When you know you can’t give your audience the actual experience of what your product offers, you have to go about your marketing a bit differently. After some thinking, I decided that the distinction between the two relies on the difference between the phenomena of “hype” and “buzz.” While books and games use both in their promotion, I feel that each industry weighs one more heavily than the other, and that this difference causes very different opinions on preordering. This is how I (and I suspect a lot of other people) distinguish the two:

  • Hype is promotion from the top going down. A thing that is hyped is not available to consumers or reviewers just yet, and the creator is trying to generate a huge amount of interest to encourage people to run out and preorder or buy the thing. Hype seems to be much more visually-oriented (image and video-heavy) and relies less on the quality of the content and more on how awesome the experience could be and what you might miss out on if you don’t order it as soon as possible. In my experience, games rely much more on hype, with a lot of game companies paying for promotions on websites, setting up social media accounts for their product, debuting a product at conventions and conferences, and creating very cinematic game trailers. With regard to books, this is probably going to be more the realm of famous authors who can bank on their name or have the publishing house resources dedicated to heavier marketing and promotion
  • Buzz is promotion in and around the bottom with no input from the top.

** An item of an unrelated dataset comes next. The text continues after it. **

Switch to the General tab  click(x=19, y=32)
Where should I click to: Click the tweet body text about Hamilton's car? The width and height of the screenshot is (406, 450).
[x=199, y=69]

A thing that is buzzed about might get some attention or promotion from bigger people in the industry, and while a creator hopes that buzz will drive orders it’s first and foremost ordinary people taking part in a massive conversation about something they’re excited for or about with the potential for future sales as a distant second. Something with buzz has drifted down into the public sphere prior to its release in one way or another, likely through reviewers. Buzz isn’t something that a creator can buy or invest money in: it involves releasing something into the world and waiting for it to catch fire. The publishing industry, with its lower marketing budgets of late, relies more on buzz for the bulk of its authors: Goodreads, review blogs, and social media accounts not connected to an author or publishing house are places for book buzz. Games and gamers seem to rely on social media and forums dedicated to a particular company, genre, or game to get their buzz.

These two are not mutually exclusive: under the right circumstances, hype can generate buzz, and you can certainly have both involved in the promotion of a single product. But when considering the differences between types of media, I think that this is an important one to consider. There are some experiences you just can’t have unless the finished product is in your hands, though, and that’s where hype comes in. Hype might not be inherently bad, but I suspect it’s the reason that people like my husband have stopped trusting in game preorders.

As for me, though, I still believe in preorders because books are different. Literally the best thing you can do for an author is preorder their novel: the second-best thing is to let everyone know that the book is available and share the “buy” link as much as you can. When I publish something (sorry, those of you that got this far waiting for an announcement that I had a novel coming out), I’m probably going to be downright irritating about trying to hype it for the sake of preorders. You, as a reader, have the power to create buzz: why not use it to support something (or someone) you love?

Do you preorder anything? How do you decide what to preorder and what to wait on?